+++ Data in this exercise

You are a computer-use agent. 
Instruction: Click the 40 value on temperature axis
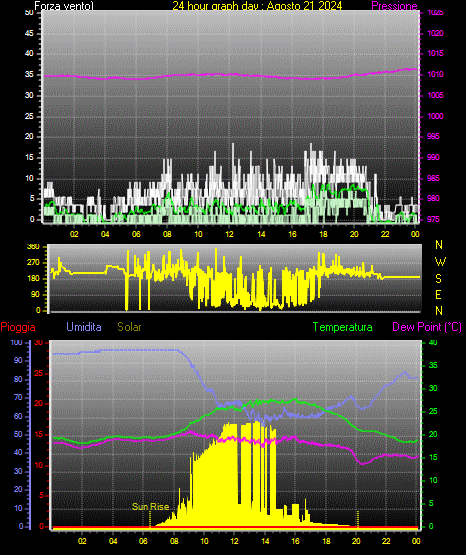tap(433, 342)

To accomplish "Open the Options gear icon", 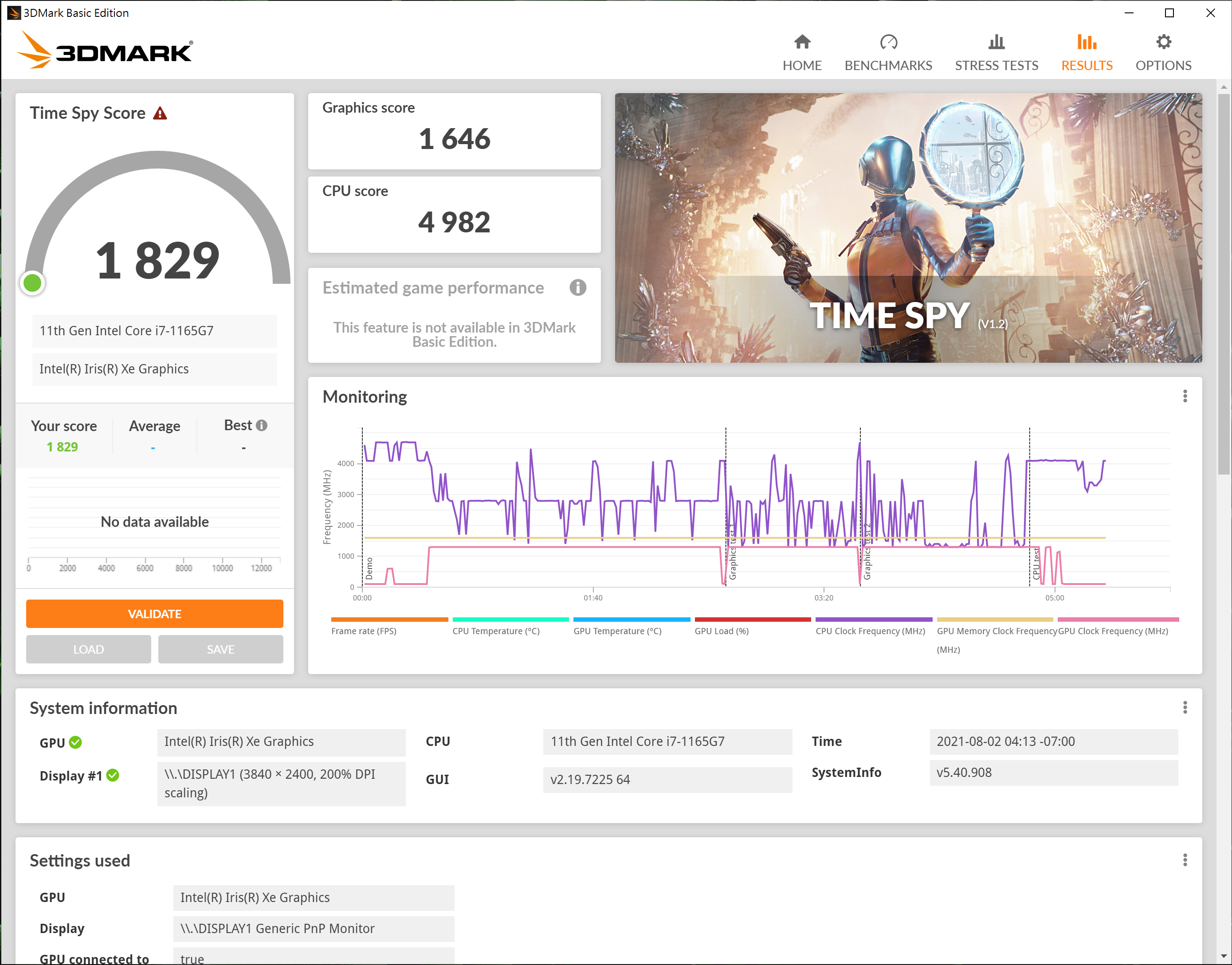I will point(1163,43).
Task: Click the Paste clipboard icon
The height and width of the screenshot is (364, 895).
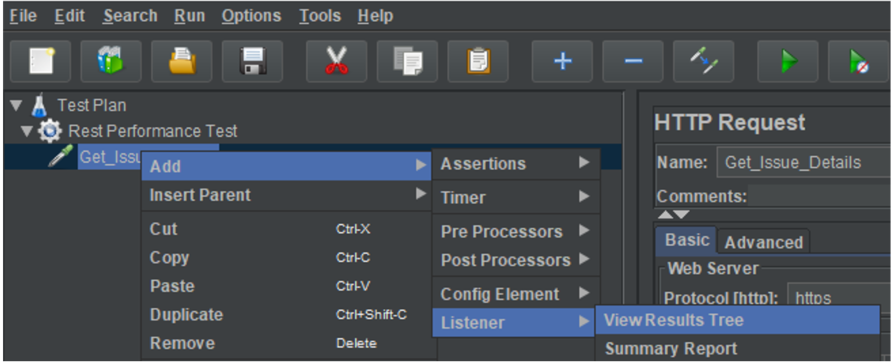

++++++

## [Task objective]
How many of the lines above contain the word "Click"? Reply with the number alone.

## [Written solution]
2